MORGAN, Utah – Spring break is typically a time when college students relax and perhaps head to the beach. But a group of 10 from the Baptist Student Union at Crowder College in Neosho spent their time away from classes, March 12-19, partnering with a North American Mission Board church planter in the heart of Mormon/Latter Day Saints territory.
The trip was part of an ongoing partnership between Shoal Creek Baptist Association and Morgan Grace Church. That church was originally planted about 10 years ago, but brothers Gavan and Chase Roberts recently replanted the church with the aid of the North American Mission Board, funded by Southern Baptists and the Cooperative Program.
“The students had such great energy and insight,” Alan Brock, director of missions for Shoal Creek Baptist Association, said. “Whatever they needed to be done, they dove in and did it.”
Evangelical gospel ministry in Utah can be difficult. Almost all of the 12,000 who live in the Morgan area – 94 percent – are affiliated with the Mormon church. Morgan Grace Church uses hospitality and community involvement as their evangelism strategy. Gavin gives snow skiing lessons. Chase is a football coach for Morgan High School. Gavin’s wife Hailey coaches the softball team. They have three objectives: Love God; Love Others; and Plant Churches. The students from Crowder embraced that mission of building a good relationship between their host church and the community, as well as serving and encouraging the church planters. They stocked and organized products of a nearby grocery store, delivered gift baskets to other local businesses, and cleaned and worked around the church facilities.
“Words have power,” said Crowder student Hadley McBride, “but our actions had more power in the community. The smallest act of service had a big impact and opened up conversations.”
The students also engaged with multiple LDS missionaries in gospel conversations, during a morning in Salt Lake City at Temple Square.
“Chase and Gavin told us the best way to engage is to ask questions,” Brock said, “so that’s what we did. Our prayer is that our questions would cause them to be open to the spirit of God to follow the biblical Jesus.”
These conversations didn’t necessarily bear fruit at the time, but may open opportunities down the road.
“God opened our eyes,” said Aaron Werner, director of the Crowder BSU. “Even though the LDS community is here in southwest Missouri, a lot of times we just stick to our own. God opened the students’ eyes to what they believe, and how it is different from us. That created an urgency to share the gospel with Mormon friends they knew here.”
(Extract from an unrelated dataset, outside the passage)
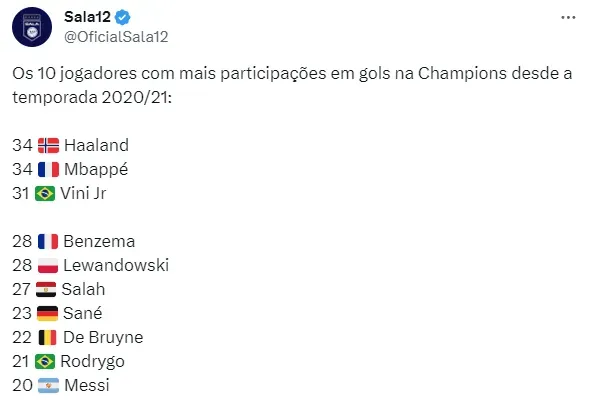Click the blue verified badge
594x405 pixels.
point(122,17)
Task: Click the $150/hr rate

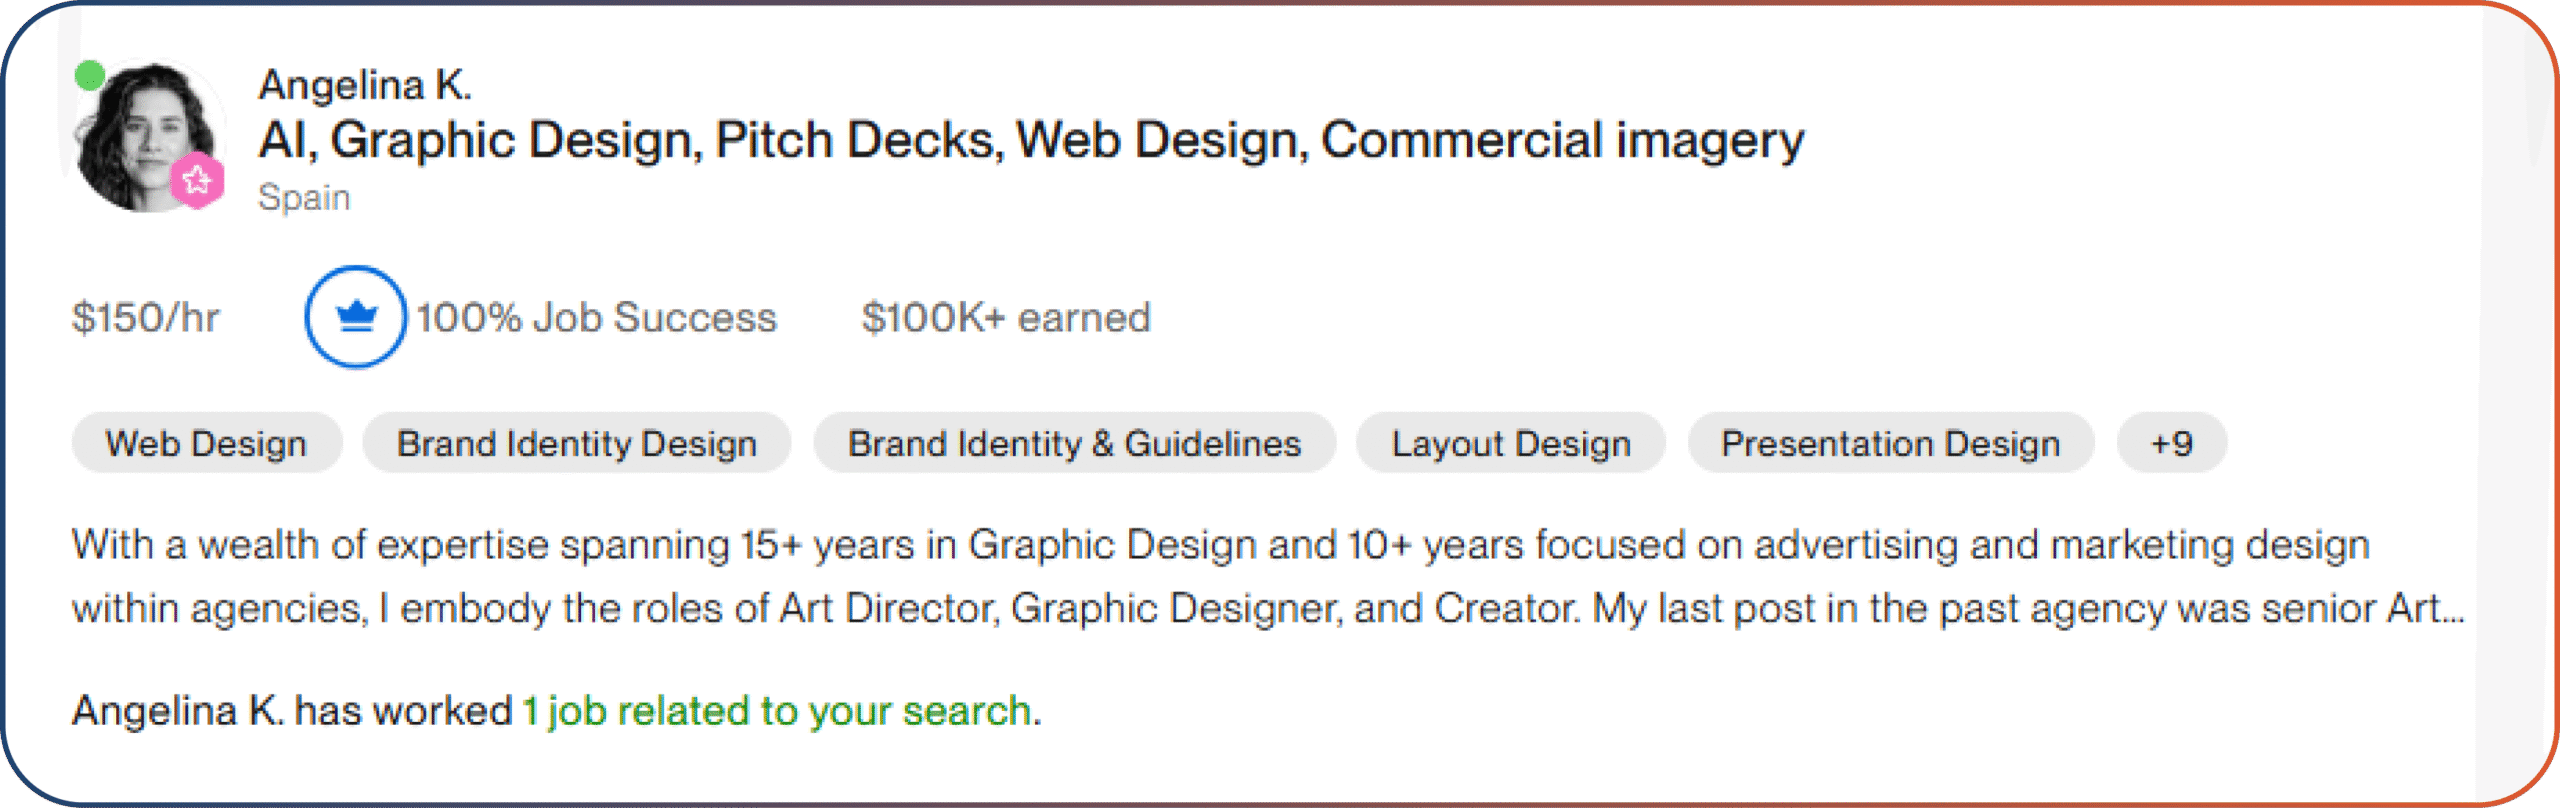Action: [145, 318]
First-year Crowder student Jaden Steele said the week hammered home for her the difference between authentic gospel faith in Jesus and the doctrine preached by the Mormon faith.
“It baffled me how much the culture and LDS church has influenced the people,” she said. “It was great to see how God worked through us loving people and showing them the true love of Christ.”
Brock said the recent trip is just beginning on an ongoing partnership between Shoal Creek and the Utah church. He said they hope to send two teams a year, in March and in September. Not only are they hoping the church can be a gospel witness in an LDS stronghold, the area in general is growing, and so does the need for the gospel.
“People are moving into Utah from the East and West coast making Utah the third fastest growing state in America,” Brock said. “Morgan Grace Church has gone from 25 in worship to 60 in just a few months. The goal is not just to be supporting them financially, but to help them plant churches in an area with no other evangelical presence.”